九州地方を襲った熊本地震から1ヵ月あまり。震度7クラスが連続発生する前代未聞の災害に見舞われ、未だ収まらない余震が、被災者の不安を大きくしている。「遠く離れた和歌山から復興支援の力に」と、高校生や小学生が自分たちのできることを実践している。

 

慶風高生発案 携帯トイレ 生徒ら現地へ千個

16052802_itoilet 通信制の慶風高校(本校・紀美野町田)に通う生徒たちがアイデアを出し、2年前に商品化された携帯用簡易トイレ「行っトイレ!」。被災地で役立ててもらおうと5月13日、田原サヨ子校長や生徒代表らが現地へ持参した。生徒会長の奥村武人さん(2年)は「地震が起こった際にいた自宅が、壊れなかったけれども怖くて戻れない高校生がいると熊本の方に聞いたのがショックでした。少しでも避難生活の助けになれば」と思いを込める。

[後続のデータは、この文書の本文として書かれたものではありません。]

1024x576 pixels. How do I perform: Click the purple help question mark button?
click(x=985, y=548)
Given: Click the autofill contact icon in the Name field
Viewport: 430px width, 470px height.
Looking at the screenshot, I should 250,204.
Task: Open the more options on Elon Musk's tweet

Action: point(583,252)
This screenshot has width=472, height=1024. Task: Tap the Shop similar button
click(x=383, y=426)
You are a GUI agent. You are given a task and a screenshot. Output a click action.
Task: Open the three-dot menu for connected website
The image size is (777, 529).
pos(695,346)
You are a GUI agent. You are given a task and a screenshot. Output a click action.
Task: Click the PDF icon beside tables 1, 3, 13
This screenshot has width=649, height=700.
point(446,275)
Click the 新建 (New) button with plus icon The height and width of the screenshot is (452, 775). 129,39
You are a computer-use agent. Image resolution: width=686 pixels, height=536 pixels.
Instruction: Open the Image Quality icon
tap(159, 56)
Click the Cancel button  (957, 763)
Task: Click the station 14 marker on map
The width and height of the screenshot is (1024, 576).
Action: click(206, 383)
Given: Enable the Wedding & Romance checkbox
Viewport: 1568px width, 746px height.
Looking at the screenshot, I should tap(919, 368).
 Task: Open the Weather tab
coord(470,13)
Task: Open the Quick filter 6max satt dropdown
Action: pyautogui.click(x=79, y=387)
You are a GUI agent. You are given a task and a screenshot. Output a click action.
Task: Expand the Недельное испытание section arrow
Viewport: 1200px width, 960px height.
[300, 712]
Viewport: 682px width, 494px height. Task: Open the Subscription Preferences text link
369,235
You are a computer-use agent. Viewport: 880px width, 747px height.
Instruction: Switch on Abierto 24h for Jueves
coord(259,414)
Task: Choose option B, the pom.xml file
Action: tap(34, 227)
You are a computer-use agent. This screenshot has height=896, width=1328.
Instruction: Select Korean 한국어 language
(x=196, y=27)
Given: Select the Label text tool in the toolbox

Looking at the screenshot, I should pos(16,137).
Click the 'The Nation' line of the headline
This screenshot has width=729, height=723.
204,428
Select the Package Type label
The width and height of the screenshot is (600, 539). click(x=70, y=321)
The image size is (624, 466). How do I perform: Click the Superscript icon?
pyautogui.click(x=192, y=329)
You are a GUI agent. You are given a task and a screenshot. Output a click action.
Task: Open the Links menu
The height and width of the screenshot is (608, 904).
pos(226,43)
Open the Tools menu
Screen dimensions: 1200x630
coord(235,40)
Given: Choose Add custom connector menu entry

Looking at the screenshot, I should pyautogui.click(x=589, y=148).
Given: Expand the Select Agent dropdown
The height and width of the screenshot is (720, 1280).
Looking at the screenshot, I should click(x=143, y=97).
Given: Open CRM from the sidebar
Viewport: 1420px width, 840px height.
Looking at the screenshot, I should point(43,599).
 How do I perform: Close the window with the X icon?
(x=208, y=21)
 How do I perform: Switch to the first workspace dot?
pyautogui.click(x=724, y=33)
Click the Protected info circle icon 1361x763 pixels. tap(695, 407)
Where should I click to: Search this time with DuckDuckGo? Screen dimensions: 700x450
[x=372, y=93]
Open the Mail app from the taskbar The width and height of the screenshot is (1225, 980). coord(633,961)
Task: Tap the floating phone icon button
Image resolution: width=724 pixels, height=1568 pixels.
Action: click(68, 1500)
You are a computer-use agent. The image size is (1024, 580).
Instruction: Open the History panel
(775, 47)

 「行っトイレ!」は、簡単に組み立てられる紙の箱、吸水シート、凝固剤などがセットになった商品。2014年、大災害時の備えについて考える中、当時の生徒たちが知恵を出し合った。「軽くてかばんに入るサイズで、持ち運びに便利なところが自信作です」と3年の﨑村彩加さん。用を足す際に周りから見えないようにと、腰に巻ける大きさの黒いビニールシートを同封した点と商品名は生徒の発案だ。

 生活関連商品の開発・販売を手がけ、田原校長が代表を務める朋久(和歌山市秋月)が商品化し、同年9月1日の「防災の日」に発売。今年2月には和歌山市が優れた特徴を持つ商品に贈る「チャレンジ新商品」に認定され、これ以降、備蓄用に買い求める自治会が増えている。

 4月の熊本地震では、同校テニス部で活躍した卒業生の実家が被災。また、以前から「大規模災害時には被災地に『行っトイレ!』を届けたい」との要望が生徒たちから出ていたことから、1000個を贈った。

 受け取った熊本南ロータリークラブの堀川貴史さんは「熊本の高校生や大学生を見ていても感じますが、東日本大震災を経験し、大変なときにはみんなで日本を支えていかなければならないという時代に育った若者たちのボランティア精神に感服します」。「行っトイレ!」は堀川さんが営む建築資材店で自由に持ち帰れるよう設置。「避難所のトイレを使えないという子どもさんがいる親御さんたちが利用されています。今後は避難所の備蓄品として活用していきたい」と話す。

 熊本地震後、﨑村さんは自宅で水の備蓄を始め、万が一の時、どこに逃げれば良いかを確認した。﨑村さんは「東日本大震災時は小学生で、まだ自分のこととして受け止められませんでしたが、今回の熊本地震では自分にも起こりうることだと危機感を持ちました。和歌山でも南海トラフ地震が言われています。被害を最小限に減らせるよう、しっかりと食料などを備えていきます」。田原校長は「天災はいつ起こるか分かりません。生徒たちには互いに助け合う心を育んでもらいたい」と願う。

 「行っトイレ!」は500円。和歌山城の観光土産品センターなどで販売。朋久(073・475・2882)。

写真=「避難生活の助けに」と生徒考案のトイレを贈った

手作りバザーで義援金 学童保育児童が企画

16052803_bazzar 紀の川市貴志川町上野山の学童保育こどもくらぶに通う小学生は5月10~13日、チャリティーバザーを開いた。売上全額の10万8656円を熊本県学童保育連絡協議会に寄付した。指導員の矢野美智子さんは「被災地で困っている同世代に贈るのに加え、手紙も書くことで、熊本を身近に感じられます。助け合いや思いやりの心を大切にしてほしい」と望んでいる。

 17年前から貴志川で活動を続けるくらぶは、中貴志小学校の104人が放課後に利用している。夏祭りでは手作りしたゲームコーナーやアクセサリーの店などを出しており、今回、その経験を生かして「高校生や大学生、大人たちが頑張っているので自分たちも何か力になりたい」とバザーを企画した。

 「いらっしゃーい!」。期間中、子どもたちの元気な声に地域の大人たちが続々と集まってきた。手作りの塗り絵や折り紙作品を販売する雑貨屋、子どもたちが調理するたこ焼き、巻き寿司、サンドイッチ、大判焼きなどの店がずらり。保護者もシュシュやビーズアクセサリー、ジャムなどを手作りして販売した。

 1年の西彩乃さんは「ジュースをたくさん買ってくれてうれしかった。熊本で暮らす子どもたちの生活が早く元通りになれば」。OBとして手伝った貴志川中学1年の川口伊吹さんは「授業ができなかったと聞いて、大変だと感じた。復興の力になれてうれしい」と喜んでいた。